• [THE PROBLEM]:
Take the material below from its first line through the line containing "Task: Click the empty area of the search bar" and, please, write those lines again exactly.

• [DATASET RECORDS]:

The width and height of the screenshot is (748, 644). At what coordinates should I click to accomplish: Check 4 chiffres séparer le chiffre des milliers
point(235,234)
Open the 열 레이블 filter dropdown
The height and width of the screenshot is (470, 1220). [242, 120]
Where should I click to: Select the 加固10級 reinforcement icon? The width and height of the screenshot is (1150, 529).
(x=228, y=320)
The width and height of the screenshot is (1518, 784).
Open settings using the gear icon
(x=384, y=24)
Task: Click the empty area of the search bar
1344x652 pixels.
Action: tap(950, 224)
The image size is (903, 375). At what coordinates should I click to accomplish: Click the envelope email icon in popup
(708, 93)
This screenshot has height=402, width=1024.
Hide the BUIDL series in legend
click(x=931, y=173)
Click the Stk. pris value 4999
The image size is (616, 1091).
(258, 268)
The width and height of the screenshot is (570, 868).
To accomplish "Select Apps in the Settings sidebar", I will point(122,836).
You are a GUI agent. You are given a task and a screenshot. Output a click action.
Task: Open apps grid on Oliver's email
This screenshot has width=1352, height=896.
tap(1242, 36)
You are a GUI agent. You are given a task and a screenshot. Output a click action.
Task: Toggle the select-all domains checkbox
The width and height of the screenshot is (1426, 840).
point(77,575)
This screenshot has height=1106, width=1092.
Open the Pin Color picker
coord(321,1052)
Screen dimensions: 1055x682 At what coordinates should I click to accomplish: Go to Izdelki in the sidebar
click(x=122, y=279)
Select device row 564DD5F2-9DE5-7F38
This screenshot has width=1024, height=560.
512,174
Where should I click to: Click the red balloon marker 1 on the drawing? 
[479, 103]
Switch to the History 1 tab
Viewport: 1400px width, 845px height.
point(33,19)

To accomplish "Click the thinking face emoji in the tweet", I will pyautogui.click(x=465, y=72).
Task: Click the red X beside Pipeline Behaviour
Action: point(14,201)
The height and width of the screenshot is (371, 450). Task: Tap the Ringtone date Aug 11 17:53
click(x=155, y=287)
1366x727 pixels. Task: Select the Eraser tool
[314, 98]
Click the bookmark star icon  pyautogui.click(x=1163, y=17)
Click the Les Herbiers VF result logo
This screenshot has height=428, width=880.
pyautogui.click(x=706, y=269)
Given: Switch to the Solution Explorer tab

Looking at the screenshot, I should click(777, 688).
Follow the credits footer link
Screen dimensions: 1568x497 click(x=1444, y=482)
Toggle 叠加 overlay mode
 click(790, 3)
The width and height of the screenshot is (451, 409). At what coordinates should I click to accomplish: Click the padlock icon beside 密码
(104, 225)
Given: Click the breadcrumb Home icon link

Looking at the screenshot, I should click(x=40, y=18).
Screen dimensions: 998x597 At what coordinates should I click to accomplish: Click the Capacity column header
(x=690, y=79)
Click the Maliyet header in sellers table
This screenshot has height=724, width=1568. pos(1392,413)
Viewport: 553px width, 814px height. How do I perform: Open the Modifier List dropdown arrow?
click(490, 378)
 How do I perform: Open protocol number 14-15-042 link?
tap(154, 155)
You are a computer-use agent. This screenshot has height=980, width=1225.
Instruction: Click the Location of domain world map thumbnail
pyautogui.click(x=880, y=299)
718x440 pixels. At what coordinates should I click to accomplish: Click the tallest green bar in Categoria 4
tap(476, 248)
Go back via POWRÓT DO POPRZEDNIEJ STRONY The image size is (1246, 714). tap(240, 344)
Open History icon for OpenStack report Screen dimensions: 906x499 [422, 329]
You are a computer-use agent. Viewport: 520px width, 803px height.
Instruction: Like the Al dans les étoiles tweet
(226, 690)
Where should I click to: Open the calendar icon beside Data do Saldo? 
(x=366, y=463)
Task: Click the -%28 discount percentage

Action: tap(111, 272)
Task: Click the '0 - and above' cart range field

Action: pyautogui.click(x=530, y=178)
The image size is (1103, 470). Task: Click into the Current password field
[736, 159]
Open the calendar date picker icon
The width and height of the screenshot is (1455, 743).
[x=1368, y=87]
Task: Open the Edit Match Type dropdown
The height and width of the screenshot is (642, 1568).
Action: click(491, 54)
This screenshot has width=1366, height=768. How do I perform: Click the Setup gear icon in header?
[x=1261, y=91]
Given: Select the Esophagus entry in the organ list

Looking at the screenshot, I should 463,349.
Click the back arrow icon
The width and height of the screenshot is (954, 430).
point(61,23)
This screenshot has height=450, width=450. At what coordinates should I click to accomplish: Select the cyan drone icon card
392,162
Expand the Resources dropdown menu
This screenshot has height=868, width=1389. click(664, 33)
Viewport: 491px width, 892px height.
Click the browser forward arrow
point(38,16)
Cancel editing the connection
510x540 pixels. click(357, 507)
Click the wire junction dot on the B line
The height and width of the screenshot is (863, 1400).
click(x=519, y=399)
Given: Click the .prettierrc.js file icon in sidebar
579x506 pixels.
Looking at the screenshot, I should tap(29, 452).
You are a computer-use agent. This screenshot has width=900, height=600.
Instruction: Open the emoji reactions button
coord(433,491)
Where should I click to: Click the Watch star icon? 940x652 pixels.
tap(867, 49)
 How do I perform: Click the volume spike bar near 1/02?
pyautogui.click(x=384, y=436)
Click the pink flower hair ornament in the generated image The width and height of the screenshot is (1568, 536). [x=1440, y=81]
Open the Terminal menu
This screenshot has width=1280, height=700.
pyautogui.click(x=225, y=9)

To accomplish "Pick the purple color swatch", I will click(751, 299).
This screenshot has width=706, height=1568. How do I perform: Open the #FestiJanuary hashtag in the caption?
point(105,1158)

• [EXERCISE RESULT]:
The width and height of the screenshot is (748, 644). At what coordinates should I click to accomplish: Check 4 chiffres séparer le chiffre des milliers
point(235,234)
Open the 열 레이블 filter dropdown
The height and width of the screenshot is (470, 1220). [242, 120]
Where should I click to: Select the 加固10級 reinforcement icon? The width and height of the screenshot is (1150, 529).
(x=228, y=320)
The width and height of the screenshot is (1518, 784).
Open settings using the gear icon
(x=384, y=24)
Task: Click the empty area of the search bar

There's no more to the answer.